Revealing the biomolecular response of glioma cells to helium, carbon and oxygen minibeam radiation therapy using synchrotron-based infrared microspectroscopy

Abstract

Combining helium, carbon or oxygen beams with minibeam radiation therapy (MBRT) may benefit the treatment of radioresistant tumours while better protecting healthy tissues from radiation toxicities. In this study, the biomolecular response of glioma cell lines to HeMBRT, CMBRT and OMBRT was evaluated using synchrotron-based Fourier transform infrared microspectroscopy (SR-FTIRM).

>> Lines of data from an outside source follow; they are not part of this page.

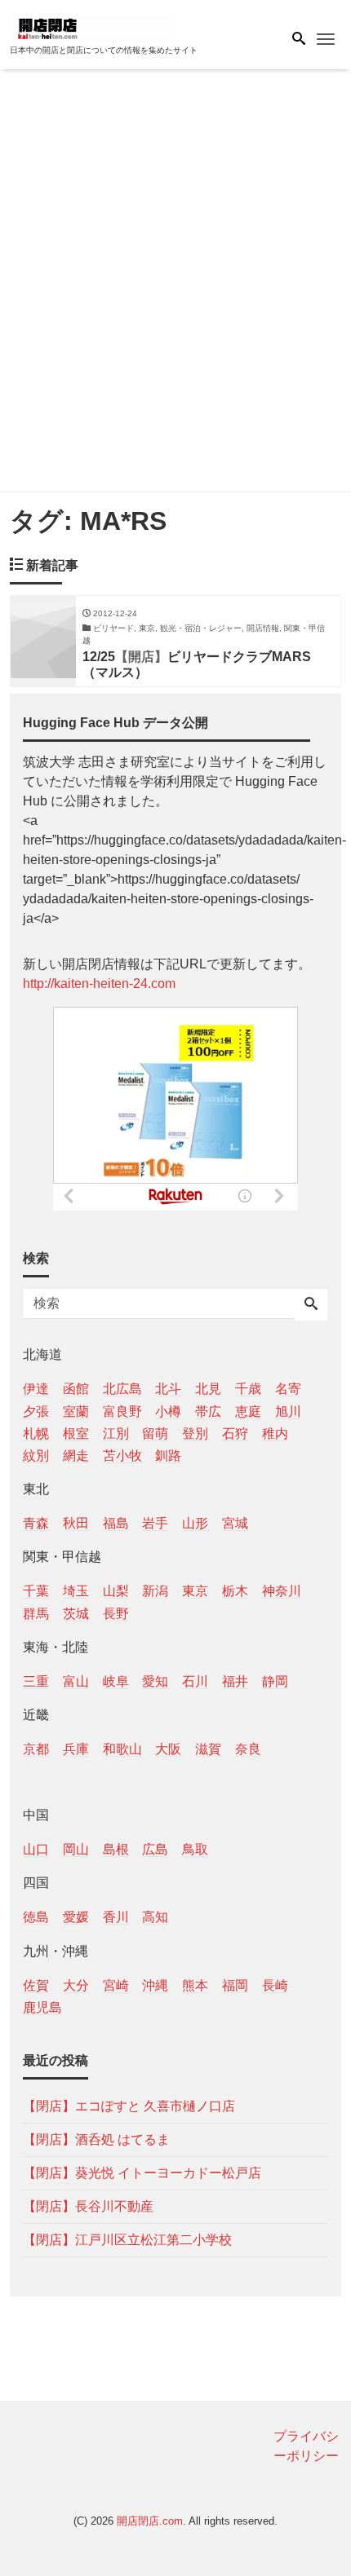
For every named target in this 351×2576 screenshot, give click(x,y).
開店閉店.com (150, 2521)
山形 (195, 1523)
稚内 (275, 1433)
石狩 (235, 1433)
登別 (195, 1433)
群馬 (36, 1614)
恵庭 (248, 1411)
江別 (116, 1433)
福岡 (235, 1985)
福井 (235, 1681)
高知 (155, 1917)
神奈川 (281, 1591)
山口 (36, 1849)
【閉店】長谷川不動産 (88, 2206)
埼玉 (76, 1591)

F98 (rat glioma) and U-87 MG (human glioma) cell lines were subjected to conventional broad beam RT (BB) or MBRT at the Heidelberg Ion-Beam Therapy Centre (Germany). Biomolecular effects were assessed with SR-FTIRM at the MIRAS beamline of the ALBA Synchrotron (Spain). Principal component analysis (PCA) uncovered the spectral alterations due to the different irradiation modalities. In F98 cells, IR signatures in the 1254–1225 cm⁻¹ spectral region, mainly related to DNA and RNA geometries, were altered by both BB and MBRT modalities and the two ion species. Alterations of IR signatures in the 1097–1074 cm⁻¹ spectral region, associated with the phosphodiester backbone of nucleic acids, and IR signatures associated with C–O vibrational modes in the 1110–1097 cm⁻¹ (mainly due to nucleic acids), 1182–1163 cm⁻¹ (mainly due to phospholipids), 1135–1110 cm⁻¹ and 1071–1040 cm⁻¹ (mainly due to carbohydrates) spectral regions, were generally enhanced by CMBRT; OBB and OMBRT also resulted in dose-dependent modifications of these spectral bands, suggesting nucleic acid modifications or oxidative damage. CMBRT, OBB and OMBRT also induced changes in IR signatures of the Amide I band associated with α-helical and β-sheet protein secondary structures, which might result from protein oxidation or cell death mechanisms. In U-87 MG cells, specific IR signatures in the Phosphate II band (i.e. 1173 cm⁻¹, 1150 cm⁻¹, 1080 cm⁻¹, 1065 cm⁻¹ and 1025 cm⁻¹), primarily associated with C–O signals present in phospholipids, carbohydrates and the phosphodiester backbone of nucleic acids, were greatly affected by helium-, carbon- and oxygen-ion RT, in both conventional and spatially fractionated modes. Biomolecular changes in the C–H vibrational modes of lipids for both cell lines were consistent with free radical attacks. Cell viability results revealed cell line-dependent sensitivities to treatment, with findings consistent with the modifications observed in the SR-FTIRM analysis.